The new vehicle, Axiom European Financial Debt Fund (AEFD) is seeking to raise more than £100 million ($152 million; €136 million) via the listing for investment into regulatory capital securities issued by European banks. The underlying instruments will be primarily junior debt and typically convertible, hybrid debt and equity instruments such as contingent convertibles.
As Basel III rules for banks and Solvency II insurance regulations come into effect, the volume of loss-bearing hybrid debt securities issued by financial institutions has grown massively.
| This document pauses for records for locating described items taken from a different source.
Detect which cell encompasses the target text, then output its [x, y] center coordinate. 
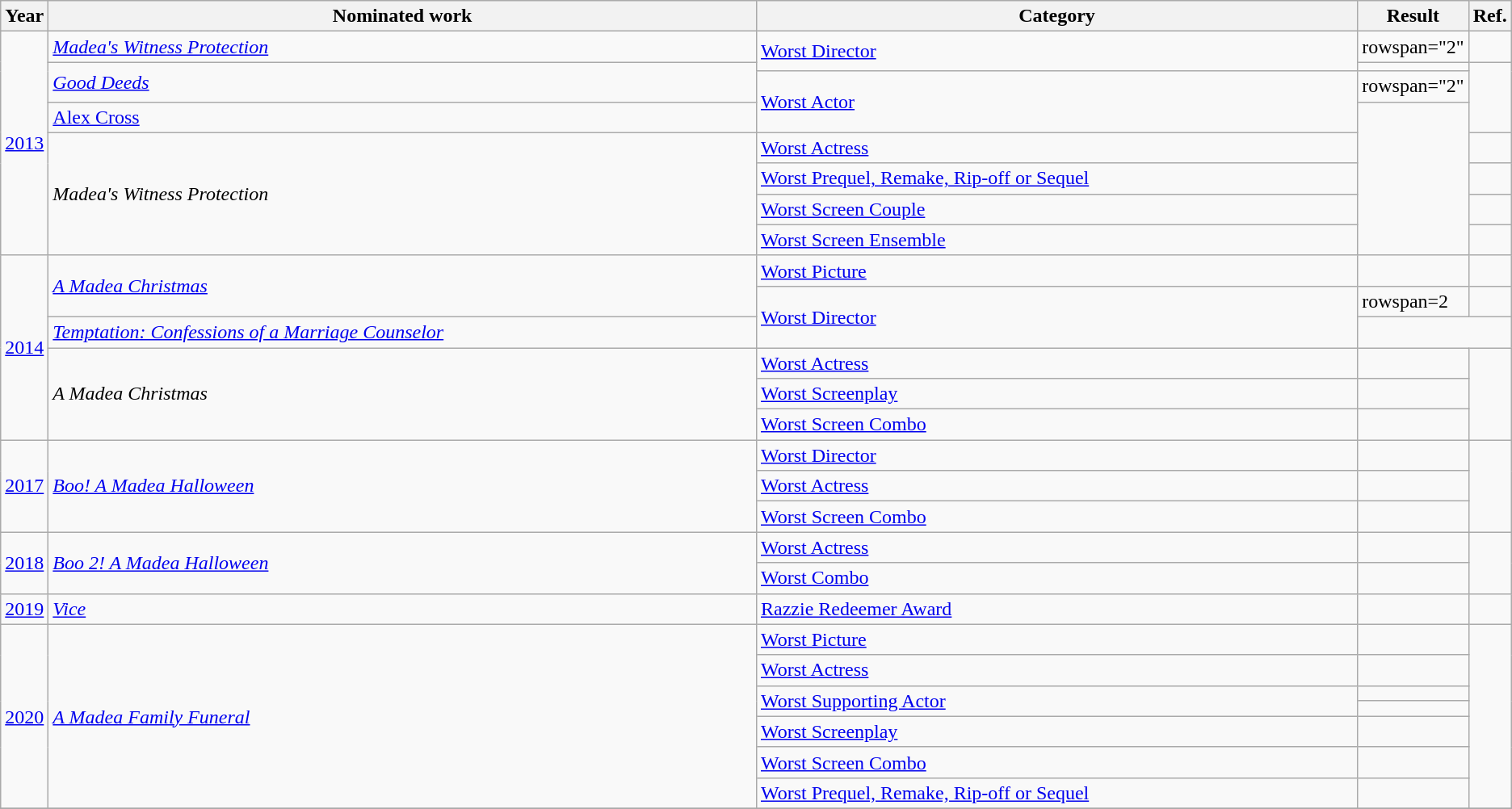
Result [1413, 16]
2019 [24, 609]
Good Deeds [402, 82]
2017 [24, 486]
2013 [24, 144]
Category [1056, 16]
Ref. [1489, 16]
Temptation: Confessions of a Marriage Counselor [402, 332]
2020 [24, 716]
Year [24, 16]
Alex Cross [402, 117]
Worst Screen Ensemble [1056, 240]
A Madea Family Funeral [402, 716]
Boo! A Madea Halloween [402, 486]
2014 [24, 347]
Vice [402, 609]
Razzie Redeemer Award [1056, 609]
Worst Combo [1056, 578]
Worst Supporting Actor [1056, 701]
2018 [24, 563]
rowspan=2 [1413, 301]
Nominated work [402, 16]
Worst Actor [1056, 102]
Worst Screen Couple [1056, 209]
Boo 2! A Madea Halloween [402, 563]
Return (X, Y) of the center of cell containing provided text 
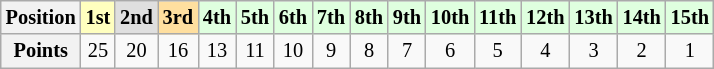
14th (642, 17)
13 (217, 51)
1 (690, 51)
3rd (178, 17)
10 (293, 51)
16 (178, 51)
9 (331, 51)
1st (98, 17)
6th (293, 17)
13th (593, 17)
10th (450, 17)
4 (545, 51)
6 (450, 51)
9th (407, 17)
11th (498, 17)
11 (255, 51)
Position (41, 17)
20 (136, 51)
2nd (136, 17)
4th (217, 17)
12th (545, 17)
5 (498, 51)
25 (98, 51)
8 (369, 51)
7th (331, 17)
7 (407, 51)
5th (255, 17)
2 (642, 51)
15th (690, 17)
Points (41, 51)
3 (593, 51)
8th (369, 17)
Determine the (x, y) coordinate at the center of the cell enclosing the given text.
The market is estimated at around €1,000 billion and AEFD will seek to capitalise on that through its strategy which includes five separate strands, Axiom's Gildas Surry, told PDI .
The firm will target a weighting of around 15-20 percent, respectively, in restructuring and special situations. The three other strands will focus on lenders and insurers that are considered going concerns, Surry explained. Between 25-30 percent of the capital will be invested in both illiquid and liquid relative value investments while another around 30 percent will go into mid-cap origination, he added.
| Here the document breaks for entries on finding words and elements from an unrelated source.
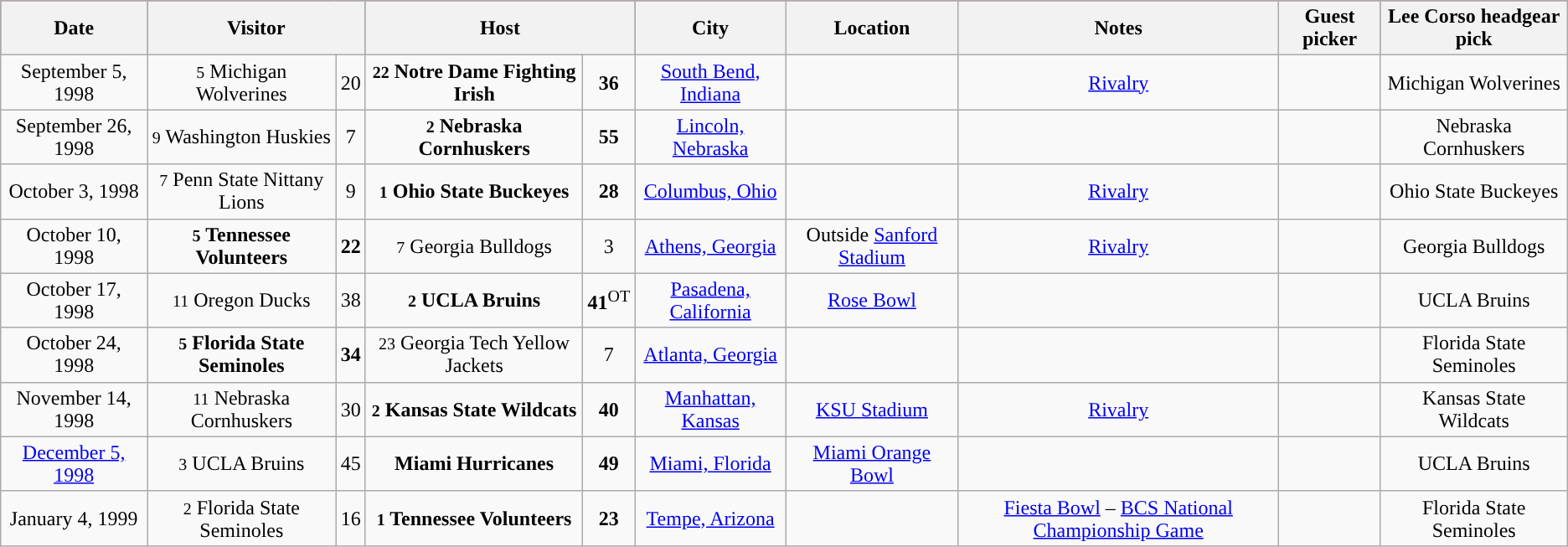
11 Oregon Ducks (242, 300)
Rose Bowl (871, 300)
7 Penn State Nittany Lions (242, 191)
Lincoln, Nebraska (710, 137)
5 Tennessee Volunteers (242, 246)
3 UCLA Bruins (242, 464)
City (710, 28)
October 10, 1998 (74, 246)
December 5, 1998 (74, 464)
2 Florida State Seminoles (242, 518)
Georgia Bulldogs (1474, 246)
Miami Hurricanes (474, 464)
23 (609, 518)
2 UCLA Bruins (474, 300)
34 (350, 355)
Atlanta, Georgia (710, 355)
September 5, 1998 (74, 82)
Ohio State Buckeyes (1474, 191)
January 4, 1999 (74, 518)
7 Georgia Bulldogs (474, 246)
9 (350, 191)
Outside Sanford Stadium (871, 246)
1 Ohio State Buckeyes (474, 191)
5 Florida State Seminoles (242, 355)
Location (871, 28)
September 26, 1998 (74, 137)
3 (609, 246)
16 (350, 518)
55 (609, 137)
Pasadena, California (710, 300)
5 Michigan Wolverines (242, 82)
Lee Corso headgear pick (1474, 28)
28 (609, 191)
Host (500, 28)
Michigan Wolverines (1474, 82)
November 14, 1998 (74, 409)
Date (74, 28)
2 Nebraska Cornhuskers (474, 137)
22 Notre Dame Fighting Irish (474, 82)
41OT (609, 300)
23 Georgia Tech Yellow Jackets (474, 355)
Manhattan, Kansas (710, 409)
October 17, 1998 (74, 300)
Visitor (256, 28)
Tempe, Arizona (710, 518)
11 Nebraska Cornhuskers (242, 409)
20 (350, 82)
Guest picker (1330, 28)
Columbus, Ohio (710, 191)
38 (350, 300)
30 (350, 409)
1 Tennessee Volunteers (474, 518)
KSU Stadium (871, 409)
Notes (1118, 28)
Miami Orange Bowl (871, 464)
October 24, 1998 (74, 355)
October 3, 1998 (74, 191)
40 (609, 409)
Miami, Florida (710, 464)
Nebraska Cornhuskers (1474, 137)
Athens, Georgia (710, 246)
2 Kansas State Wildcats (474, 409)
49 (609, 464)
36 (609, 82)
Kansas State Wildcats (1474, 409)
South Bend, Indiana (710, 82)
45 (350, 464)
Fiesta Bowl – BCS National Championship Game (1118, 518)
9 Washington Huskies (242, 137)
22 (350, 246)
An example of mid-cap origination is the French mid-size life insurance companies that have been issuing tier two capital into the private placement market. Deals which they can source via Axiom's existing network, Surry noted.
The strategies are projected to produce yields ranging from 7-30 percent. Special situations should yield 25-30 percent; restructuring 7-25 percent; illiquid relative value 6-16 percent; liquid relative value 7-8 percent with mid-cap origination producing yields of 9-11 percent, said Surry.
When the firm announced its intention to list last year, the statement from the time noted that tier one credit spreads are around 150bps over the long-term average. This still stands, explained Surry, adding that while the top-tier names have come in, the market has bifurcated with lenders still short of capital under new standards, producing higher spreads.
Axiom has been managing a separate account with the same strategy since 1 January. The account had delivered gross annualised returns of just under 13 percent, the firm said in a statement.
The new vehicle has lined up an anchor investor for the capital raise, Surry confirmed, declining to identify the investor.
The investment strategy will be managed by Axiom Alternative Investments and is targeting a dividend of 6 percent of the £1 issuer price per share in the first financial year of operation and net returns of 10 percent over the seven-year lifetime of the fund. The fund will charge a management fee of 1 percent of net asset value (NAV) on the first £250 million, falling to 0.8 percent above that.
The fund will employ some leverage – up to 50 percent of certain instruments with a gearing cap set at 20 percent of NAV.
Liberum is acting as sole financial adviser and bookrunner for the listing which is expected to complete in mid-October.
Founded in 2006 and based in London and Paris, Axiom Alternative Investments manages around €500 million in assets. The firm has four open-ended UCITS funds as well as separately managed accounts.